15- SÚMULA VINCULANTE
Outro ponto extremamente controvertido, e que com o controle externo constituem os mais polêmicos, é a adoção do precedente vinculante, ou da denominada súmula vinculante.
O instituto amealhou críticas ao argumento de que tolheria a liberdade de decisão e a independência funcional do magistrado e que poderia induzir a um "engessamento" do Direito.
Os defensores, por outro lado, lembravam que a grande massa de demandas versa sobre matérias estritamente de direito e normalmente pacificadas, não havendo sentido em se prolongar discussões estéreis, cujo deslinde é de antemão sabido.
De minha parte, manifestei-me favorável ao instituto desde que condicionado a periódica revisão dos paradigmas jurisprudenciais. [15] De fato, a revisão periódica evitaria a natural tendência dos órgãos jurisdicionais em manter suas soluções. Também assinalei pela possibilidade de que as súmulas vinculantes pudessem ser instituídas dentro de cada corte, para o fim de orientar suas decisões, sujeitas à adaptação frente aos precedentes de tribunais superiores.
As súmulas vinculantes foram adotadas, porém com amplitude bem menor. Destarte, consoante o novo artigo 103-A, somente o Supremo tribunal Federal poderá editá-las, mediante decisão de dois terços de seus membros, após reiteradas decisões sobre matéria constitucional, a qual terá efeito vinculante em relação aos demais órgão do Poder Judiciário e administração direta e indireta nas três esferas.
Tanto a edição da súmula como sua revisão e cancelamento poderão se dar por provocação e de ofício.

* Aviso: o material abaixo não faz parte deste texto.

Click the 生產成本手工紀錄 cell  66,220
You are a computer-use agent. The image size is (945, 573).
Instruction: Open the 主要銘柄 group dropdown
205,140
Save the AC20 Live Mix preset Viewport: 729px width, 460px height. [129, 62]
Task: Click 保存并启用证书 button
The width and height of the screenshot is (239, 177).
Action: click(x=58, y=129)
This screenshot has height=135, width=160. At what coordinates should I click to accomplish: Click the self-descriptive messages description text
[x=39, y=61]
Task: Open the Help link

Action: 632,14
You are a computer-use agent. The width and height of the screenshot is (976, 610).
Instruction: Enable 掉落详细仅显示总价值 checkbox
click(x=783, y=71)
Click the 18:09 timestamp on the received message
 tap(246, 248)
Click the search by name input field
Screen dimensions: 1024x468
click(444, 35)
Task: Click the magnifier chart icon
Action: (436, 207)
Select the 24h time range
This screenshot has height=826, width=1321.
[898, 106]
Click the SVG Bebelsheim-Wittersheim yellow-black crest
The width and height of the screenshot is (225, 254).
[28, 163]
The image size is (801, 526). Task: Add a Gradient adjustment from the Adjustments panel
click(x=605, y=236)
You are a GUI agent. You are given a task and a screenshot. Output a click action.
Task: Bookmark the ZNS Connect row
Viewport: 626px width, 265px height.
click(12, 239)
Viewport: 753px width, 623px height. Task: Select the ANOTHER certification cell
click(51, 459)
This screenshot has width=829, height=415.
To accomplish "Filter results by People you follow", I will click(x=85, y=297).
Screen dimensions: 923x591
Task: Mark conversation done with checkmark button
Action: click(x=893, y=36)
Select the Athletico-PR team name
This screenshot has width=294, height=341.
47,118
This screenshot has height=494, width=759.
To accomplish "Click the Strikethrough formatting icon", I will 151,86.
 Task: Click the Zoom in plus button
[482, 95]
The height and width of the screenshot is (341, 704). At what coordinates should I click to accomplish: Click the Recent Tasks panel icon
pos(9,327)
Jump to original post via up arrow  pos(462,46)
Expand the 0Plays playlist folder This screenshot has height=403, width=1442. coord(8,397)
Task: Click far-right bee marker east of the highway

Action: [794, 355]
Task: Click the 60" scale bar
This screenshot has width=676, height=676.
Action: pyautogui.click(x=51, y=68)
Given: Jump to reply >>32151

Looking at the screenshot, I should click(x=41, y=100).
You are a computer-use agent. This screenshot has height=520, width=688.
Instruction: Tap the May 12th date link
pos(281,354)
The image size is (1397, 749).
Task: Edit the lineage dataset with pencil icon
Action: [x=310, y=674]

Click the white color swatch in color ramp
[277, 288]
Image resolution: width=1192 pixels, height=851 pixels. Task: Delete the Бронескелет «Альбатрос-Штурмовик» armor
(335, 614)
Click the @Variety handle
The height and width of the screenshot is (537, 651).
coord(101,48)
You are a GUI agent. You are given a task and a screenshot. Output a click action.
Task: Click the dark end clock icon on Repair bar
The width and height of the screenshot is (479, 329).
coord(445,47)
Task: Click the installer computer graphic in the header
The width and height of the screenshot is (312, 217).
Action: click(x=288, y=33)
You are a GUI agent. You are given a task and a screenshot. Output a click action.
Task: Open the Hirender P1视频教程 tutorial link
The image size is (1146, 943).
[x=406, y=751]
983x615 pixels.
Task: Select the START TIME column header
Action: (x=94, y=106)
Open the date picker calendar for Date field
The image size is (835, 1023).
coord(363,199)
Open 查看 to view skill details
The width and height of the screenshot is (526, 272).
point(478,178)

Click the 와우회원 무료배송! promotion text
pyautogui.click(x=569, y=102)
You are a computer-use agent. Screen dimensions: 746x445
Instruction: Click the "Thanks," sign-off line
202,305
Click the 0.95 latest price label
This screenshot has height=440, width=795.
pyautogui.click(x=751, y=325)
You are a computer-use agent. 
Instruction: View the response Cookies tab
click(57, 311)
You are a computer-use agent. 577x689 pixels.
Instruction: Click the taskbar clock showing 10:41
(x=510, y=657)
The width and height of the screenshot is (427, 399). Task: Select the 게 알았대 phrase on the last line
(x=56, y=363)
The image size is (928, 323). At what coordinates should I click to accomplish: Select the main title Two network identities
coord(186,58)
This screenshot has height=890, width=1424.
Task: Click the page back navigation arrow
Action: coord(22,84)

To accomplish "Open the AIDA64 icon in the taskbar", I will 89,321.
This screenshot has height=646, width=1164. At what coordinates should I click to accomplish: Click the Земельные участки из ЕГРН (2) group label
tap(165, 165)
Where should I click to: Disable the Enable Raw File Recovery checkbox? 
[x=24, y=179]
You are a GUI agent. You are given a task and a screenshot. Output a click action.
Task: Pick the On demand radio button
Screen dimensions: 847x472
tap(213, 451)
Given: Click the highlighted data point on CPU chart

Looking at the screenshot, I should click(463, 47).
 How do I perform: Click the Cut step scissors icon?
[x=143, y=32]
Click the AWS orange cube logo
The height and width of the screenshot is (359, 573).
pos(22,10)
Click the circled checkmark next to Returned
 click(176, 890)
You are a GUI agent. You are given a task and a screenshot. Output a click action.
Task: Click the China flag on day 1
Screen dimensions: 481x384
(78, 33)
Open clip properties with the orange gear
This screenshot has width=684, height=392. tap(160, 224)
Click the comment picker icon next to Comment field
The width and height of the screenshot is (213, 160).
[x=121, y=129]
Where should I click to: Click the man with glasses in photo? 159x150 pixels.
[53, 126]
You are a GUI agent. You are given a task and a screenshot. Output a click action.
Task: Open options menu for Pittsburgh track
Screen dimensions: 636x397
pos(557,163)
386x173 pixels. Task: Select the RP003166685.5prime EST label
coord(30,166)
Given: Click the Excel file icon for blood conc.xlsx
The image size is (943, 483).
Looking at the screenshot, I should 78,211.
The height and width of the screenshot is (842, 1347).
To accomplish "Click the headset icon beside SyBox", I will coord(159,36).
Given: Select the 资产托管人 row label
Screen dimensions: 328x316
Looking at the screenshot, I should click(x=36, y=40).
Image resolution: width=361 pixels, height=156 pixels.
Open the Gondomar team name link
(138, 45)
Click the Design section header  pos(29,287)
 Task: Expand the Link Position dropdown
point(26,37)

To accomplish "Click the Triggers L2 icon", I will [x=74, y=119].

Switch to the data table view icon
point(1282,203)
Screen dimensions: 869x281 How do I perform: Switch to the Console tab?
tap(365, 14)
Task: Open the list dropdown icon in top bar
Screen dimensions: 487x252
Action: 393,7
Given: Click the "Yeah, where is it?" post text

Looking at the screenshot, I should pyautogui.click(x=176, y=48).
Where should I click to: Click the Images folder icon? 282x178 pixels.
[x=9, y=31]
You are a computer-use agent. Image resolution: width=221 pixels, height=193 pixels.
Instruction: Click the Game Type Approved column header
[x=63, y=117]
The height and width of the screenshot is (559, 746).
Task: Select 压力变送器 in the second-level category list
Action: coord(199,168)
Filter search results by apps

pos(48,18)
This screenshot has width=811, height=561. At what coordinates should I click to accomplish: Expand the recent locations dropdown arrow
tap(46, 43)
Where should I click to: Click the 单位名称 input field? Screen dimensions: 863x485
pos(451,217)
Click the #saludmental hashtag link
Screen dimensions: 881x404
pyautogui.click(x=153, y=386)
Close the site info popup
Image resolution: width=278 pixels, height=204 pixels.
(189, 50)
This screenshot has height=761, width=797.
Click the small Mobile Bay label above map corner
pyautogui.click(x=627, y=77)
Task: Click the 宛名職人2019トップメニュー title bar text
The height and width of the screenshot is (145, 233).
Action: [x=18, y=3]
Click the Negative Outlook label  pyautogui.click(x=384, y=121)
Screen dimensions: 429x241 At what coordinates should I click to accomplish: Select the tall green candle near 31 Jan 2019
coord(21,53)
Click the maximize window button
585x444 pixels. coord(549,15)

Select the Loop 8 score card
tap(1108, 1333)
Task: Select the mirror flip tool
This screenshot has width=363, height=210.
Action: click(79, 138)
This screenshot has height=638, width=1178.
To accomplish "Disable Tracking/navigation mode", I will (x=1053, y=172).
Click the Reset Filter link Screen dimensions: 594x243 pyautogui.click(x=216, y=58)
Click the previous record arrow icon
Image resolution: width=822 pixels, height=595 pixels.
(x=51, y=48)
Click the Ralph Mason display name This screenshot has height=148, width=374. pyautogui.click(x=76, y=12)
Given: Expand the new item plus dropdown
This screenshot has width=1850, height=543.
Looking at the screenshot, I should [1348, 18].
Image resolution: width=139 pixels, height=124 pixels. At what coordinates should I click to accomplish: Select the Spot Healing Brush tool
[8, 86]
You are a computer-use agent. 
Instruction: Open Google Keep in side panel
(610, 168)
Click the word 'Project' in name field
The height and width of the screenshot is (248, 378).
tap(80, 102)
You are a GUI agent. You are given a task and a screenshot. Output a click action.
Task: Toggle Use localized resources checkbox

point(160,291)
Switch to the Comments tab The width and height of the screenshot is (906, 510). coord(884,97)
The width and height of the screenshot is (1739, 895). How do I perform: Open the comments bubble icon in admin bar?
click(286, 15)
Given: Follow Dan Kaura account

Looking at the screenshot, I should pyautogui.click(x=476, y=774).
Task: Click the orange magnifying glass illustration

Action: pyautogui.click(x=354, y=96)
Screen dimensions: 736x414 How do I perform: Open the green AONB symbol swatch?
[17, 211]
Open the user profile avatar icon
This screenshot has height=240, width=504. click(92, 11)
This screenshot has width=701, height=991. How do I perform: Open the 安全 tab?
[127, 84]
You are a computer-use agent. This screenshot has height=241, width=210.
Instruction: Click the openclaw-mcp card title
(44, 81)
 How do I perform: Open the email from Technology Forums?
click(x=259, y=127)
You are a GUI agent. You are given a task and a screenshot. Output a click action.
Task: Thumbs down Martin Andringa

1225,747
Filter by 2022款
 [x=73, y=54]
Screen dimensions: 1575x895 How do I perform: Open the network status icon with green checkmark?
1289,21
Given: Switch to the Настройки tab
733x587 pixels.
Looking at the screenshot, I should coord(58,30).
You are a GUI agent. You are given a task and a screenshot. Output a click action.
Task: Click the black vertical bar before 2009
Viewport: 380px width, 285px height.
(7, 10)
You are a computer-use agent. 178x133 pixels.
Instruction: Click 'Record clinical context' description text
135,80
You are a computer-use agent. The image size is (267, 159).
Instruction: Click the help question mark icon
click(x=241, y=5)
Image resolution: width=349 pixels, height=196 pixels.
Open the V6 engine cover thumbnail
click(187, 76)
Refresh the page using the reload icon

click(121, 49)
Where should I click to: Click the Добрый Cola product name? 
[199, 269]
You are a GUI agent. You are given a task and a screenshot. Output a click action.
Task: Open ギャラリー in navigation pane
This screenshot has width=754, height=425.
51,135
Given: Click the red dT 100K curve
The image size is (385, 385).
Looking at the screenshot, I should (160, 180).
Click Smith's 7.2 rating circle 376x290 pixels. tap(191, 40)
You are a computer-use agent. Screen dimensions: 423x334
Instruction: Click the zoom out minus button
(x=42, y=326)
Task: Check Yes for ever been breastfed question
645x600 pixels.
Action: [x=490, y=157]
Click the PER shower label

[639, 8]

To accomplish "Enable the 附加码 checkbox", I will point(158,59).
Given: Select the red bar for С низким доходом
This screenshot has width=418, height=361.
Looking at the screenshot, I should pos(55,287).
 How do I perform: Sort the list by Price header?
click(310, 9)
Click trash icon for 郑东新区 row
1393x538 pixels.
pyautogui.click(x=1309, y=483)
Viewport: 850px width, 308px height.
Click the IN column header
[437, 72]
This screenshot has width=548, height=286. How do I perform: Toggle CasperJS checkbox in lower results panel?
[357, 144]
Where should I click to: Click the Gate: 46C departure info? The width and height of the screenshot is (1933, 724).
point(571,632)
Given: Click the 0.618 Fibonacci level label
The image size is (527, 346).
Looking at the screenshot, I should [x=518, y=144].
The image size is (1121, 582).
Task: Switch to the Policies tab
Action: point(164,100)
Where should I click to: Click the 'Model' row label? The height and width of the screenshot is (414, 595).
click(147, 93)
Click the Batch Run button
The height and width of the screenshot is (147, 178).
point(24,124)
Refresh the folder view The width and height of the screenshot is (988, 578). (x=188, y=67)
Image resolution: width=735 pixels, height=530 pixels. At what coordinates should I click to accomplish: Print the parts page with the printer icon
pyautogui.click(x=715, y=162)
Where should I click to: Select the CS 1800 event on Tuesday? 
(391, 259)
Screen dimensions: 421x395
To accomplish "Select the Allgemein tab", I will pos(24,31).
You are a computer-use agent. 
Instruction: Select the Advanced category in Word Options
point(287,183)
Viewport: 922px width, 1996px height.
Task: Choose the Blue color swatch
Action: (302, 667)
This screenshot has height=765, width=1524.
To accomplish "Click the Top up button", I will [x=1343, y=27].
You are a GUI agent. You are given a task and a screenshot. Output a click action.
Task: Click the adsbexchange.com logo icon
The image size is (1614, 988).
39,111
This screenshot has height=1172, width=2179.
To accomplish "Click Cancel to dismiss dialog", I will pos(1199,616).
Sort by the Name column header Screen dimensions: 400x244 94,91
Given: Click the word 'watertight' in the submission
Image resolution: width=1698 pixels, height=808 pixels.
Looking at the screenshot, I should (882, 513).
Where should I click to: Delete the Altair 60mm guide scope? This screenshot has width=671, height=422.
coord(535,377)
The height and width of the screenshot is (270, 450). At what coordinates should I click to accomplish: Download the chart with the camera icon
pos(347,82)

No parágrafo primeiro são delineados os contornos do instituto. O objeto da súmula será a validade, eficácia e a interpretação de norma determinada na esfera de atribuições do STF, ou seja, a norma terá de ser constitucional ou terá de envolvera interpretação de norma constitucional. Para legitimar o incidente, há necessidade de controvérsia entre órgãos judiciários entre si ou destes com a administração a qual acarrete dois efeitos a saber: grave insegurança jurídica e relevante aumento do número de processos. Note-se que é usado o aditivo "e", de modo que uma só das circunstâncias não basta. O juízo acerca da presença destes elementos é feito primeiramente pelo suscitante, para legitimar o pedido, e, posteriormente, pelo STF, a fim de editar ou não o verbete sumular.
O parágrafo 2º estabelece que poderão provocar a aprovação, o cancelamento ou a revisão de súmula vinculante também os legitimados a propositura da ação direta de inconstitucionalidade, independentemente do que venha a dispor a lei. Logo, eventual lei que venha regulamentar a legitimação e o procedimento da postulação de terceiros em relação a edição, revisão ou cancelamento deverá observar a obrigatoriedade da presença dos mencionados no artigo 103.
Da aplicação incorreta de súmula ou omissão de aplicação caberá reclamação [16] ao STF, que anulará o ato administrativo ou cassará a decisão, determinando que novos atos sejam efetuados.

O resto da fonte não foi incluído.